◆ **WORK TO COMPLETE**: Check every line below for the string "dimensions". Copy the ones that have it.

[Stored items]
----

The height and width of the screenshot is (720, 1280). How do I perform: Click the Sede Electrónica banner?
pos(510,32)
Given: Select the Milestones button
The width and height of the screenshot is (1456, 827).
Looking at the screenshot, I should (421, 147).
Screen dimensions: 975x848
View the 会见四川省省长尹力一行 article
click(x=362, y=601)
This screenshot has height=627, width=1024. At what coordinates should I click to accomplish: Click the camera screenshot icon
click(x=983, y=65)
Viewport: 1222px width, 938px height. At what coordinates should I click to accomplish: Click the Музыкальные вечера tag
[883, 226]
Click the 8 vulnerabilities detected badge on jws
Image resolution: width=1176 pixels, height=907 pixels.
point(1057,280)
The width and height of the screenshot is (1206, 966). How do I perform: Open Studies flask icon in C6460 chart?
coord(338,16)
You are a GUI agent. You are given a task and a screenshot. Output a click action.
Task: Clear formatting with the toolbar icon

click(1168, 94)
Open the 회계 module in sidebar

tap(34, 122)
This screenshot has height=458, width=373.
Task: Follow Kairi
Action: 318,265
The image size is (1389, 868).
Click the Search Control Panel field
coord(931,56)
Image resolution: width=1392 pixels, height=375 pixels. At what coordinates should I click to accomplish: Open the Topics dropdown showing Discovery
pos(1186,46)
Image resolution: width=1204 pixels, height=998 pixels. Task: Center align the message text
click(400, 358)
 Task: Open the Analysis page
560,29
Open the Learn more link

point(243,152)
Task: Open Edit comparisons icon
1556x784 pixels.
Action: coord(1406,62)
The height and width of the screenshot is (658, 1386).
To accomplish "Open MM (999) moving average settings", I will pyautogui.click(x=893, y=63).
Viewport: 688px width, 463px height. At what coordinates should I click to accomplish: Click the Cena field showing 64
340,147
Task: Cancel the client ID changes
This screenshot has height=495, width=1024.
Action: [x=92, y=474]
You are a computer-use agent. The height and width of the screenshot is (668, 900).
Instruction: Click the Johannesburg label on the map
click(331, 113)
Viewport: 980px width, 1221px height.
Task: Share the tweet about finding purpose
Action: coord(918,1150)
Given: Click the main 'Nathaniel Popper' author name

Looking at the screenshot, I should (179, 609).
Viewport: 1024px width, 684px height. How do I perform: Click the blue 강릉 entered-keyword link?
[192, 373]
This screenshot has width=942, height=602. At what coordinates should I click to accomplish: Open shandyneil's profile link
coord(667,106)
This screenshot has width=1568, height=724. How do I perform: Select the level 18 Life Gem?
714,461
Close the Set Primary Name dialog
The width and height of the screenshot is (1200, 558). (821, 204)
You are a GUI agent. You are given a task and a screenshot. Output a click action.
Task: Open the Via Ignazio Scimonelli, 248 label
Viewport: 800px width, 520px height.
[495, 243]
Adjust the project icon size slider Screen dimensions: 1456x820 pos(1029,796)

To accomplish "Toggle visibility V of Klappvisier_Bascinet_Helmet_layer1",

----

◆ **THE ANSWER**:
Screen dimensions: 975x848
Adjust the project icon size slider Screen dimensions: 1456x820 pos(1029,796)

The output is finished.